The day I drove past the creepy metal vultures and the “KEEP OUT” signs and walked through the door of Owl Farm, I was awestruck. Thompson had been dead for a year by then, but his presence still filled the place. Dozens of photos of him hung on the wall, including one over the words “Never call 911. This means you.” When the phone rang, his voice spoke gruffly from the answering machine. His typewriter sat silent in the living room.

“I think he’s always around,” his tearful widow Anita told me.

I had come to interview her about her efforts to launch “The Woody Creeker,” the mountain enclave’s answer to “The New Yorker” in the spirit of her late husband. Among the contributors was George Stranahan, the founder of Flying Dog Brewery, who had been Thompson’s friend and neighbor.

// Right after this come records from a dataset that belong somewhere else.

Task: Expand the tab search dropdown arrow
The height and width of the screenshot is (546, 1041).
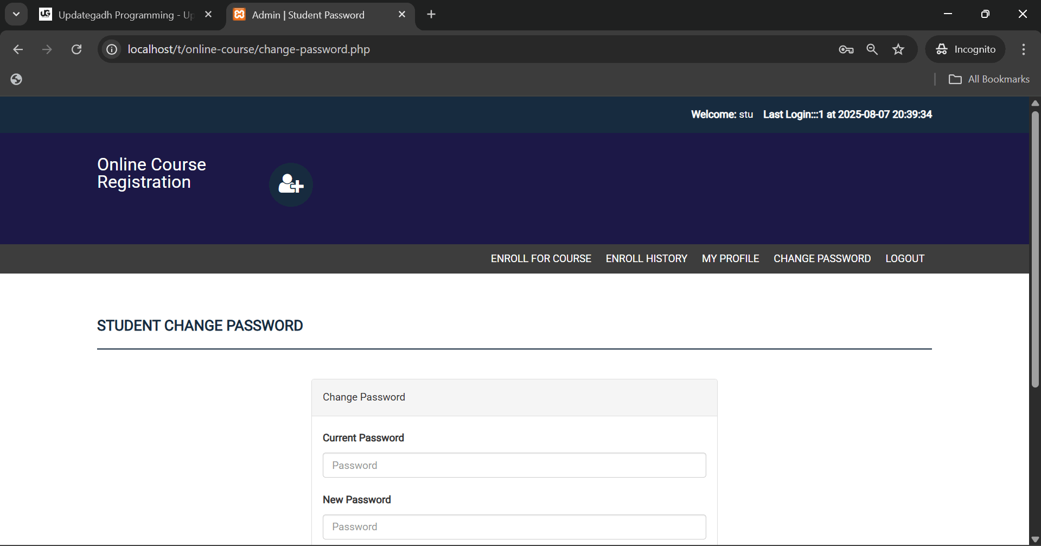Action: (x=16, y=15)
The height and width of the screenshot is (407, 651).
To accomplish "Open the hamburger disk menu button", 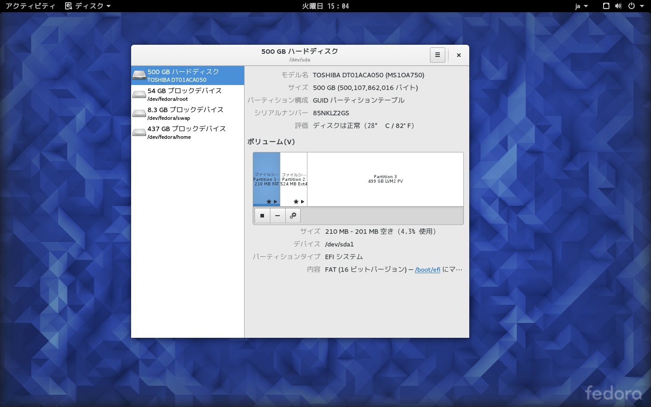I will [437, 55].
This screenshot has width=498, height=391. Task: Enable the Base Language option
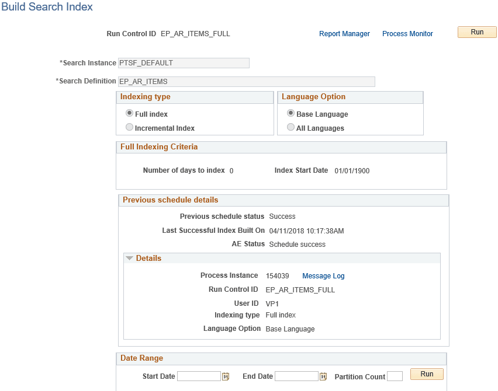tap(291, 114)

Stranahan created the beer in Hunter’s image, with a quote attributed to him and art by his illustrator and sidekick Ralph Steadman.

“For a lot of us, whether we like it or not, we are attached to Hunter’s coattails,” Stranahan told me. “We might as well make them grand coattails.”

I had come to that realization myself half a year earlier drinking Stranahan’s brew in front of the Woody Creek Tavern. It was the night Thompson’s post-mortem wish came true. Johnny Depp, who played Hunter in the “Fear and Loathing in Las Vegas” film, had bankrolled a celebrity-filled bash at Owl Farm. A glowing tower shaped like Hunter’s fist-and-dagger symbol held a mix of fireworks and his cremated remains, ready to blast them into the sky.

The rest of us, some of whom came from across the country, watched from a distant sagebrush-covered ridge as the night sky exploded with colors.

I remember Stranahan moaning that Thompson would have despised the spectacle his death had created. Others, stumbling around drunk and stoned, vowed “Hunter would love this.”

It didn’t matter who was right. As the light from the fireworks dimmed, Hunter S. Thompson was dust drifting in a late-summer sky. Only myth remained.

What was that myth? What did it mean to be gonzo? We could gather at the Woody Creek Tavern, or wherever we happened to be, and figure that out for ourselves.